Your assignment: For this exercise, retype the lines from the one that holds "You are a GUI" through the one that holds "Show help for the SD column" in the records below, both included, exactly and without pictures.

------ Exercise inputs ------

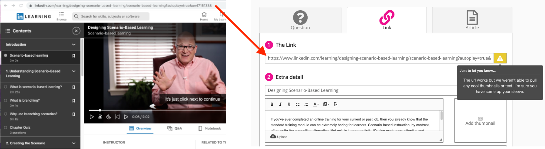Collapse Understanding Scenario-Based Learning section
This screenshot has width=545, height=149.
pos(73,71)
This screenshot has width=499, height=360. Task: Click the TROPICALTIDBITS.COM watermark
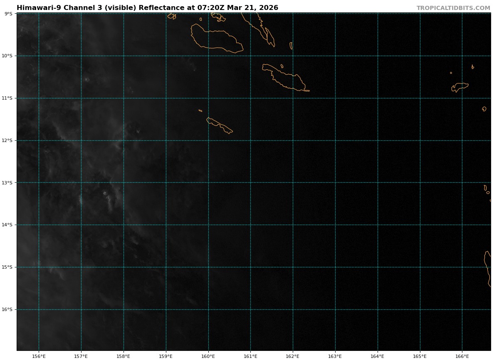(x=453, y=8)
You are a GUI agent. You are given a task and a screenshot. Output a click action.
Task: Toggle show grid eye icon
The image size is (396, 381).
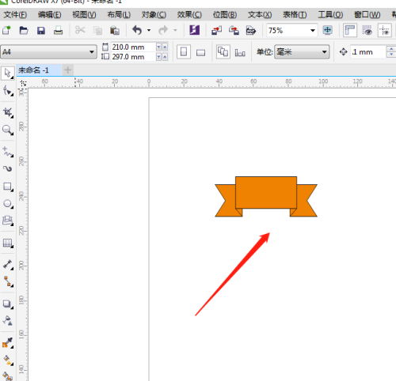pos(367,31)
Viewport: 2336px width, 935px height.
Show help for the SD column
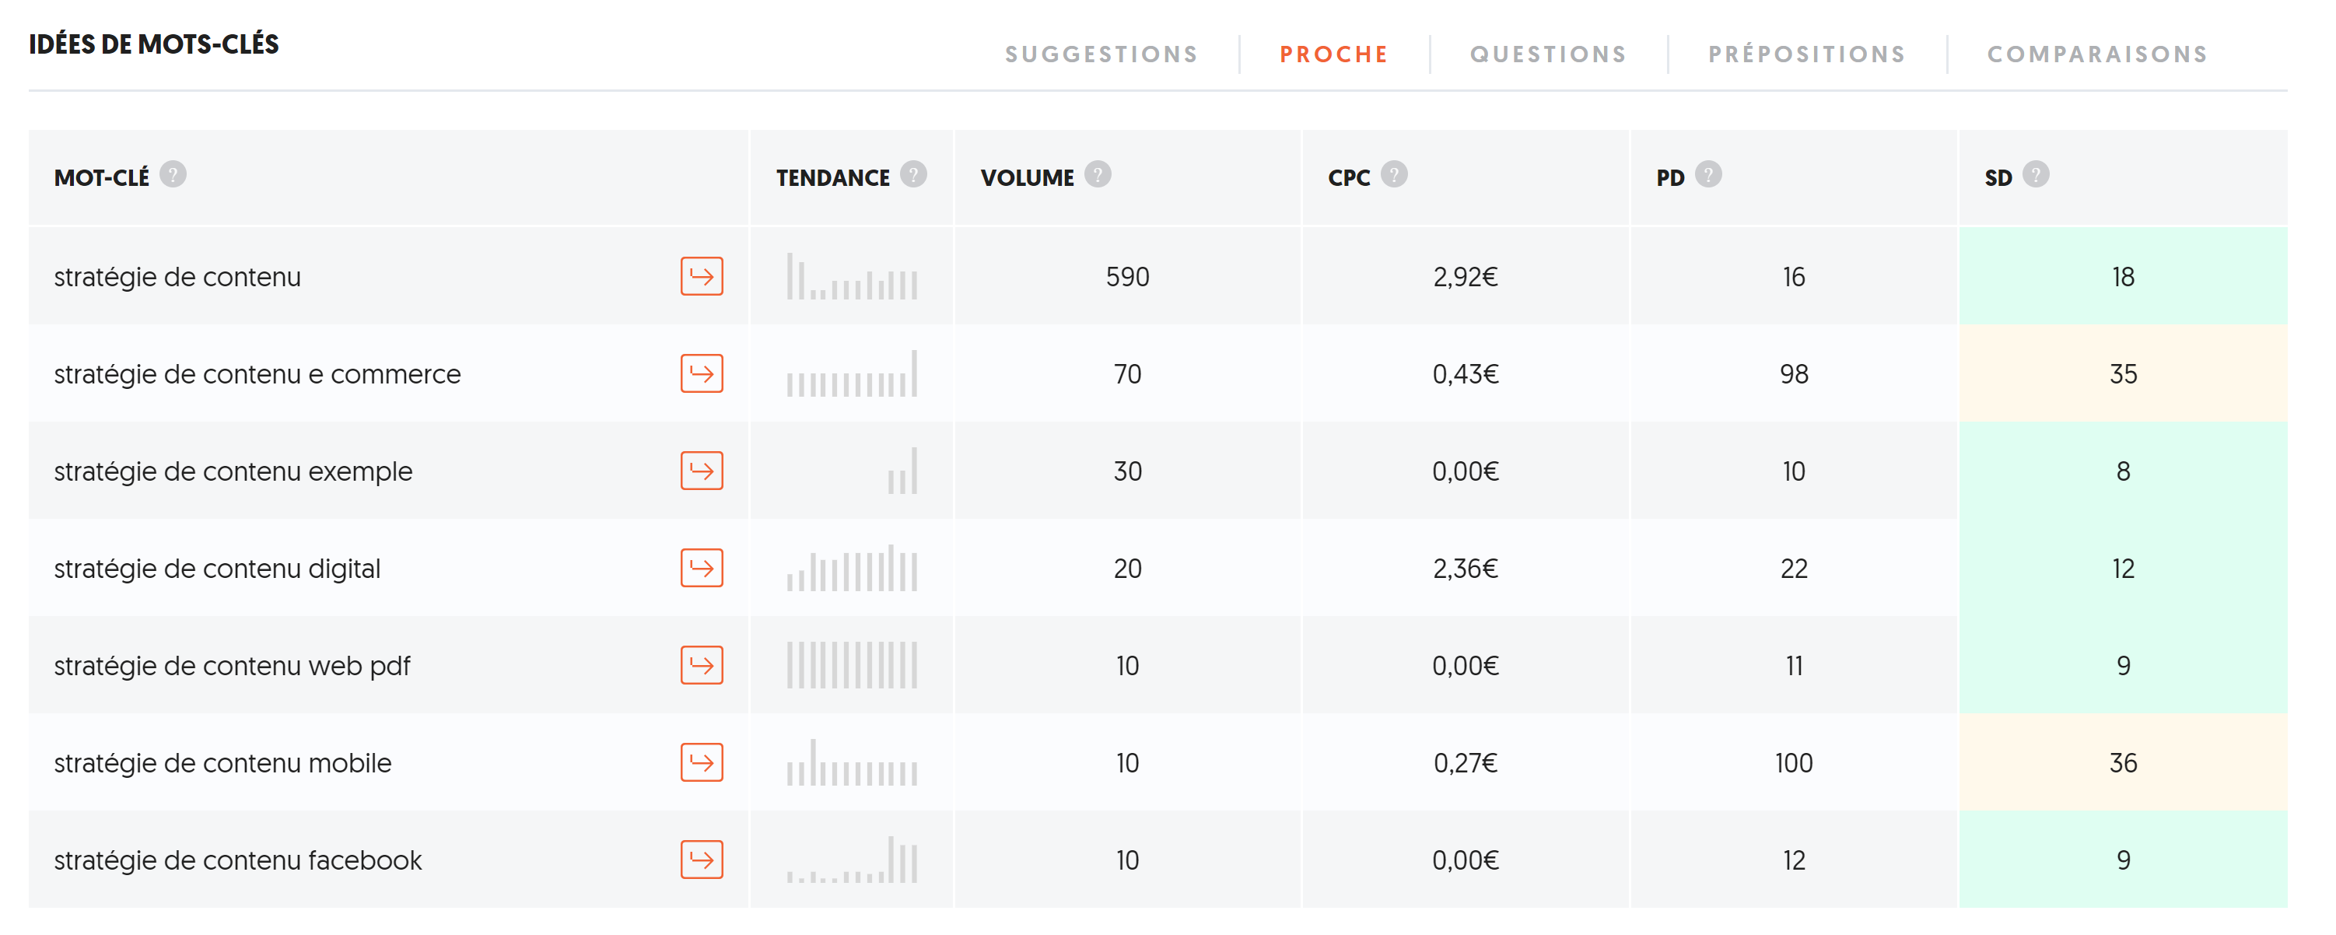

------
------ Exercise inputs ------

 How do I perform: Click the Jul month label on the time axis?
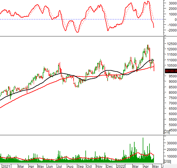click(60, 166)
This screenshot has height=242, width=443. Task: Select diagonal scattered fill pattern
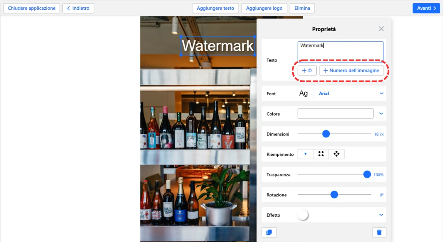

------

Solution for this exercise:
You are a GUI agent. You are given a task and a screenshot. Output a click action.
Task: Toggle show grid eye icon
The image size is (396, 381).
pos(367,31)
Viewport: 2336px width, 935px height.
Show help for the SD column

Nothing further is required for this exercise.